Sanginario also stresses the importance of ongoing, rather than one-time, communication with vendors. “A common mistake CFOs make is thinking that just because they’ve made payment deals, usually going on a C.O.D. plan and freezing old balances, the supply chain is okay,” he says. “A lot of times it’s not. Suppliers might accept the payment plan, but it doesn’t mean they’re happy.”
In retaliation, they may move a company to the bottom of their list, stretching out delivery lead times, or delivering products of lesser quality or higher price. Sanginario urges CFOs to regularly check in with front-line workers on these issues and take action — like seeking out other suppliers or carrying more inventory — to defend against them.
Earley also spoke with those on the other end of the supply chain — customers — to make sure they knew that their business would not be interrupted by Foamex’s troubles. In the process, he learned that one of the company’s largest customers was going through a restructuring of its own. He developed a good relationship with his fellow CFO and the two spoke often throughout the restructuring.

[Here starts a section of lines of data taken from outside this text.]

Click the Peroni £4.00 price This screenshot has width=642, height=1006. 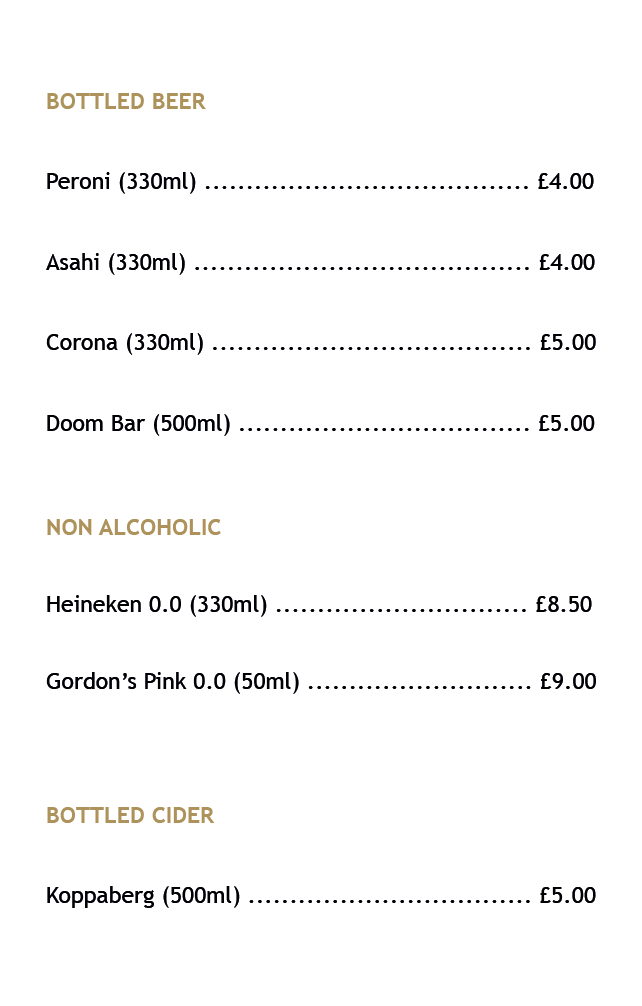566,182
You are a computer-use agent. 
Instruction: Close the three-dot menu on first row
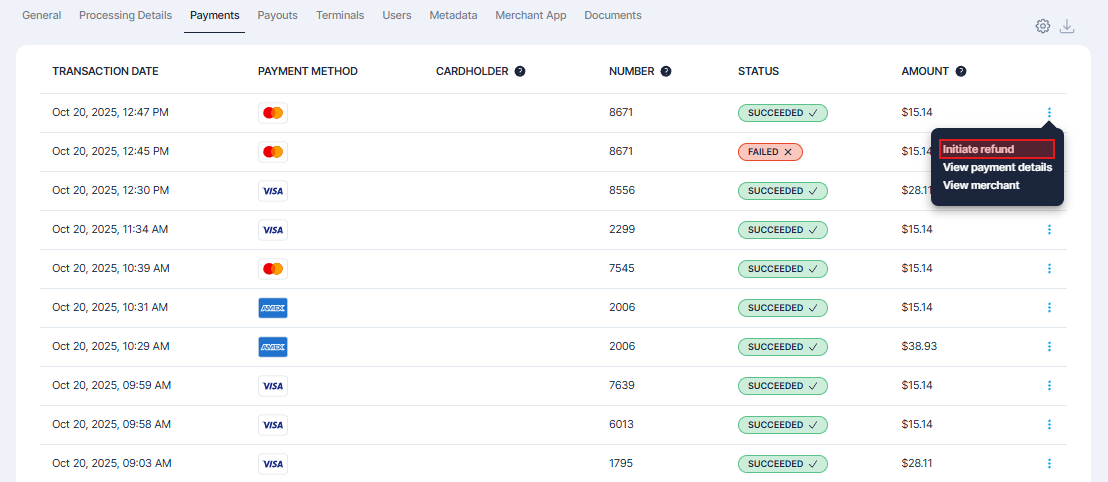(1049, 113)
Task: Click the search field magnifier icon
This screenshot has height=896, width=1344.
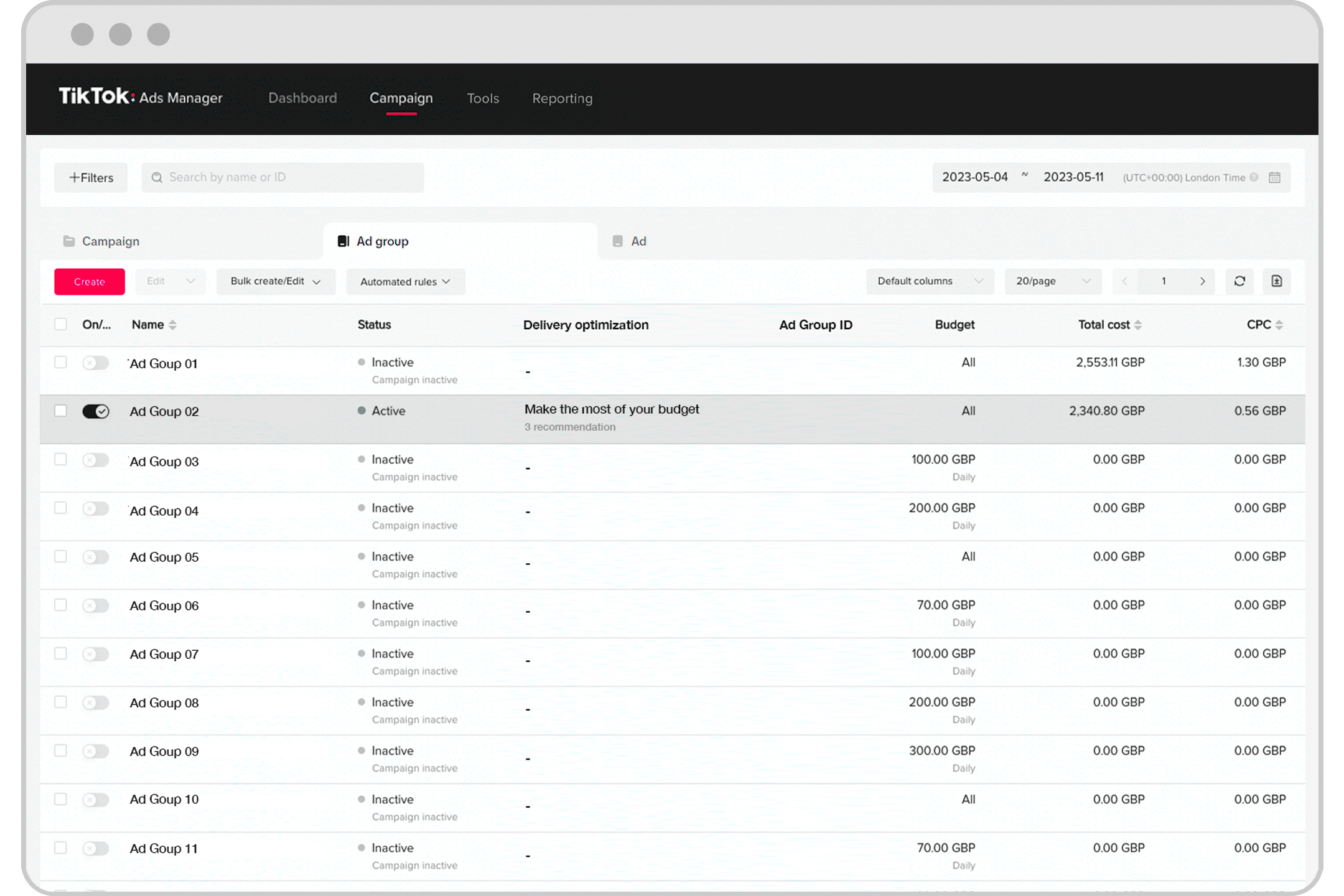Action: pyautogui.click(x=158, y=177)
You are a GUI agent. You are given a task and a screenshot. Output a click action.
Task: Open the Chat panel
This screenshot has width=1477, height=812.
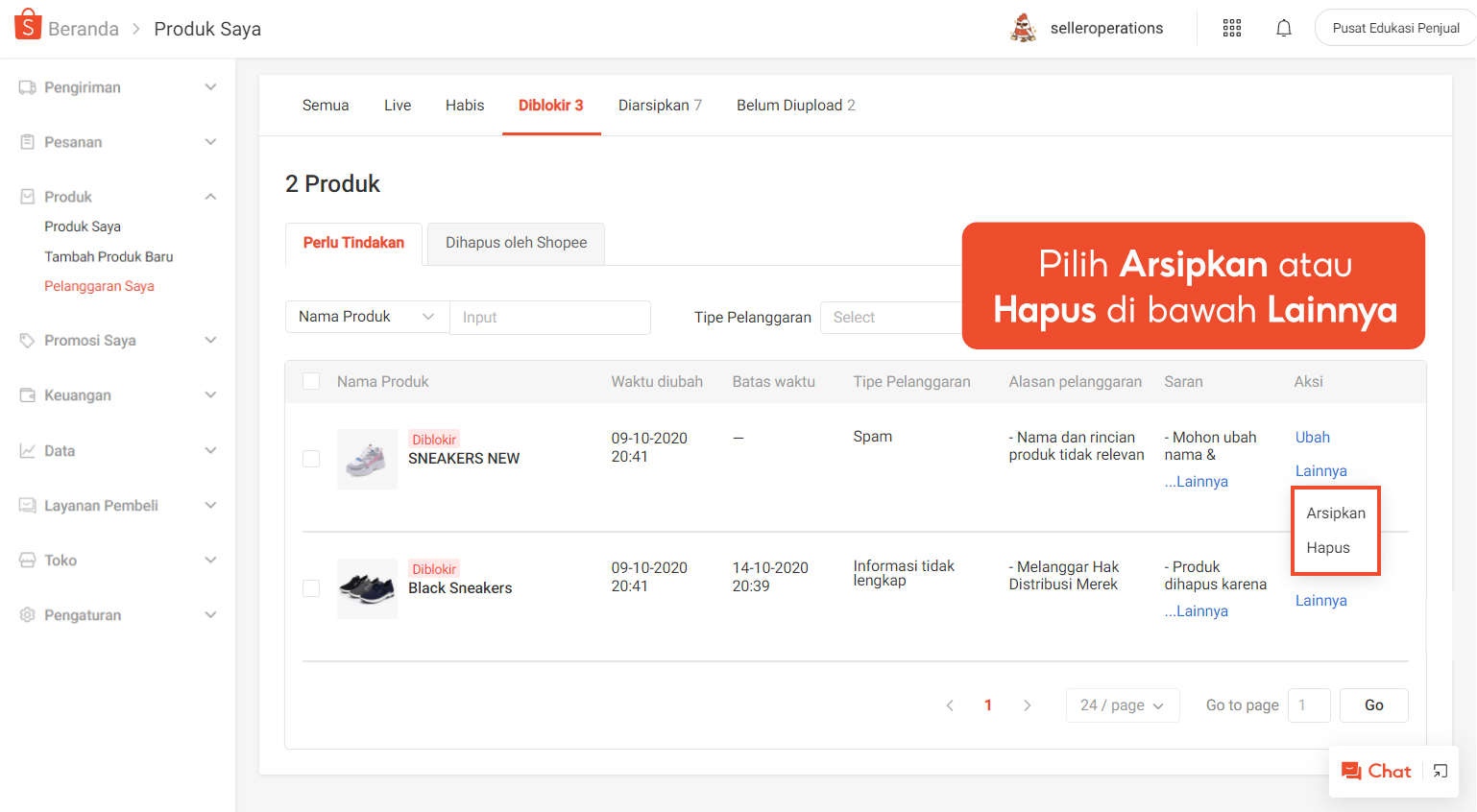1387,771
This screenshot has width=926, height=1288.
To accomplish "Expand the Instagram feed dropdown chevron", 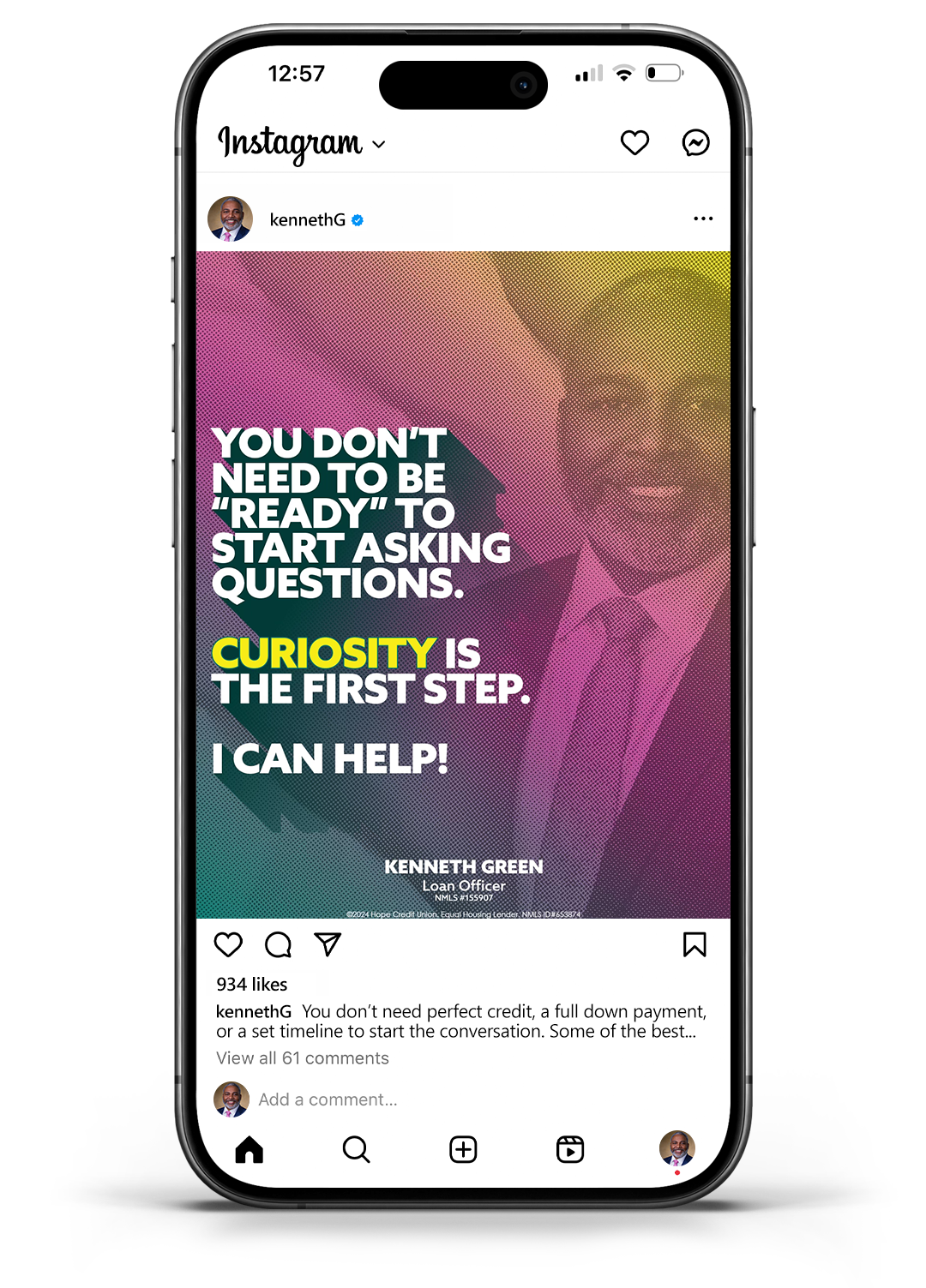I will [379, 145].
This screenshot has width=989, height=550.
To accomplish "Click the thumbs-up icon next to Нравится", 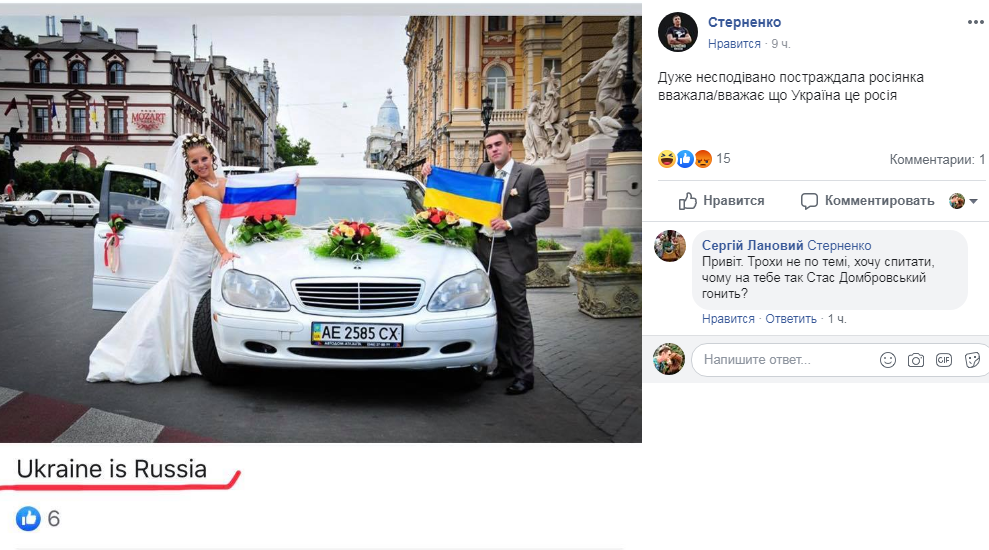I will [688, 201].
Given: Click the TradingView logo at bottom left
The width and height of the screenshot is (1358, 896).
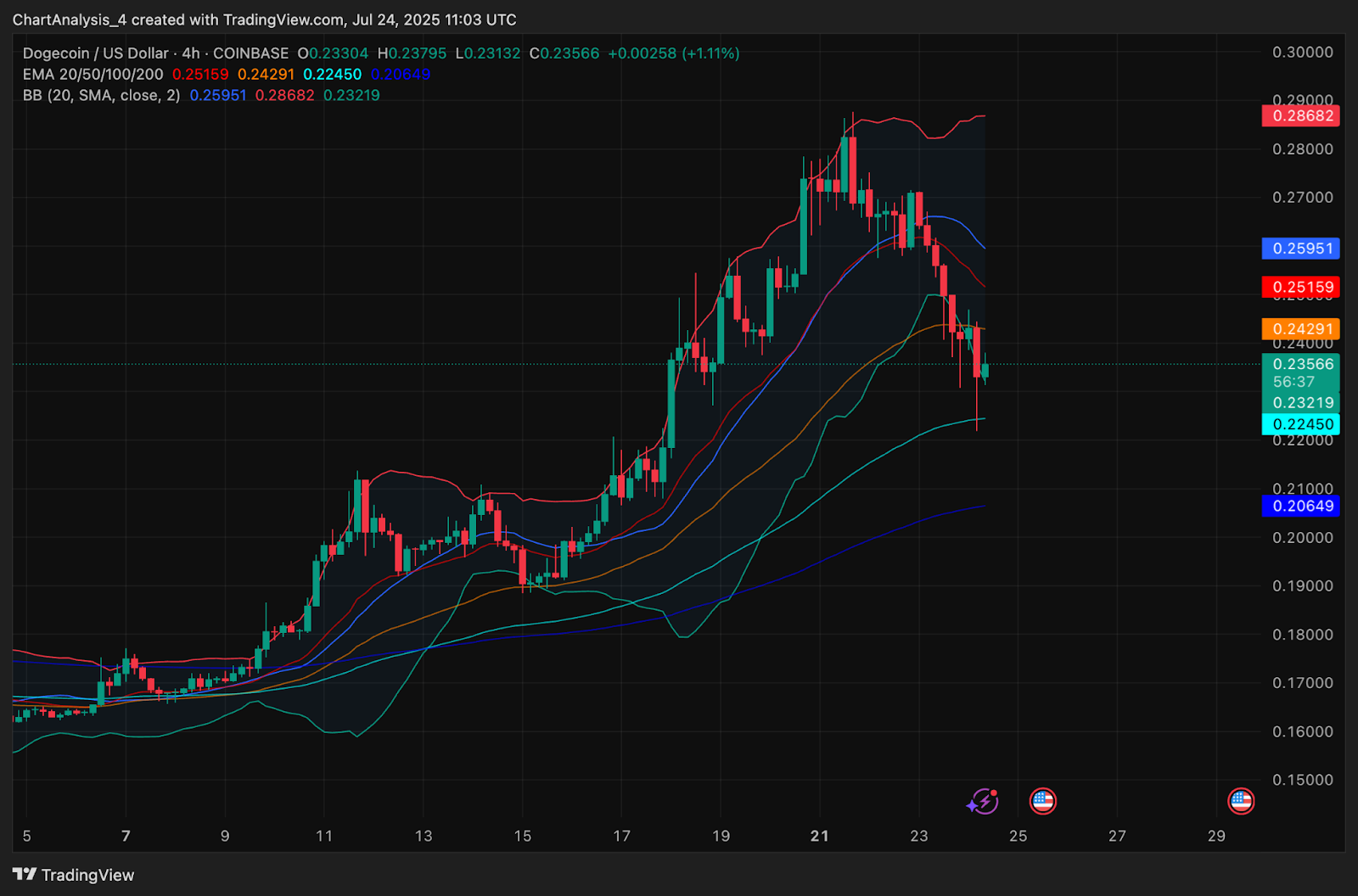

As a supplier to the auto industry, Foamex had plenty of company in its distress. “Two of our top five customers went through restructuring right after we emerged from bankruptcy,” says Earley. “The whole supply chain was getting restructured.” By speaking regularly with top executives at Foamex’s customers, Earley not only created a strong rapport with them but also gained a sense of how those companies were faring and whether any of their key accounts might disappear. Foamex was ultimately able to retain all of its major customers.